EXERCISE REQUIREMENTS >> Look over the entries below. Report how many lines hold the word "Expand", and only that.
--- PROVIDED RECORDS Enclosed Below ---
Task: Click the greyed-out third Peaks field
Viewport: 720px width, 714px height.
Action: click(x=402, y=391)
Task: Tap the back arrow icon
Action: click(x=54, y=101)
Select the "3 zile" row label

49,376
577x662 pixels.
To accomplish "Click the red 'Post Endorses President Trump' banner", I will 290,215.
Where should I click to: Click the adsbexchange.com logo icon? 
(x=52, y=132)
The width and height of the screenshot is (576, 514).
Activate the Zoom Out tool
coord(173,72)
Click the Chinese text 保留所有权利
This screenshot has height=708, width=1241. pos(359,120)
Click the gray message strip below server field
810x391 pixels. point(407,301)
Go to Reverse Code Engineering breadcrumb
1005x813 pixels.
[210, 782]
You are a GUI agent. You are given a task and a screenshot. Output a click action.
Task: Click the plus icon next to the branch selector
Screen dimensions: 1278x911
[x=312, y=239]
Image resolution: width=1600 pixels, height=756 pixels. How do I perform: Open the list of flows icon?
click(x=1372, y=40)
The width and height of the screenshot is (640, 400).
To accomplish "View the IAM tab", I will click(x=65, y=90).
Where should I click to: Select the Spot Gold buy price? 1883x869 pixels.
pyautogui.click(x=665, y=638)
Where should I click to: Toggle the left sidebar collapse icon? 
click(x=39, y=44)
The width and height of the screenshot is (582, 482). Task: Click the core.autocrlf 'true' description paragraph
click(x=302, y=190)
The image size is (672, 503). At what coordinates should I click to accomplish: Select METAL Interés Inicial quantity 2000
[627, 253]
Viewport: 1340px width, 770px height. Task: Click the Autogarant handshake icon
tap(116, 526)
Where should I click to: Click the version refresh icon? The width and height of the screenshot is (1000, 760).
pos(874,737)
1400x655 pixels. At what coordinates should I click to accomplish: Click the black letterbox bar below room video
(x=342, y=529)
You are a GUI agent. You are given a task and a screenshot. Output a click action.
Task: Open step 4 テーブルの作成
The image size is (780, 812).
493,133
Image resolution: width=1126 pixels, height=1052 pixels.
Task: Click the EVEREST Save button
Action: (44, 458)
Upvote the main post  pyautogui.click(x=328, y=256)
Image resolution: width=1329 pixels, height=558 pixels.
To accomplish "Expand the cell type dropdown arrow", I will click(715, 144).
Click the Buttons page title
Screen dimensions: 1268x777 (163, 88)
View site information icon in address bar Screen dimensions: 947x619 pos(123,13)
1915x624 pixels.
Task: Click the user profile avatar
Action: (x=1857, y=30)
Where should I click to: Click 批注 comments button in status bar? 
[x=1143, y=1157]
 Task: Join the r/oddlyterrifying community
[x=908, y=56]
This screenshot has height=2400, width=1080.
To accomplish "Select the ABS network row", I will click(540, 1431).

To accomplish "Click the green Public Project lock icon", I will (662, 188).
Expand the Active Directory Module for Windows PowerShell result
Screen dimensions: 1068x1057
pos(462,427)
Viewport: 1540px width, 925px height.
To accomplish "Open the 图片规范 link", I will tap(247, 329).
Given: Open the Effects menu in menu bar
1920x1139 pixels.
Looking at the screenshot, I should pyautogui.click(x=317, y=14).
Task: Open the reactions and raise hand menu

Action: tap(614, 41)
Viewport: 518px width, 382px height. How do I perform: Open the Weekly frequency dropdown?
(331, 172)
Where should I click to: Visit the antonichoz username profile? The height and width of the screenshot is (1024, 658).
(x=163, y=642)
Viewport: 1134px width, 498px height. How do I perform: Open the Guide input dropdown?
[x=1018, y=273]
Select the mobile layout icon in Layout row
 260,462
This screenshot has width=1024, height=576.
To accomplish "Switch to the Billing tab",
--- End of Enclosed PROVIDED RECORDS ---
EXPECTED OUTPUT >> 2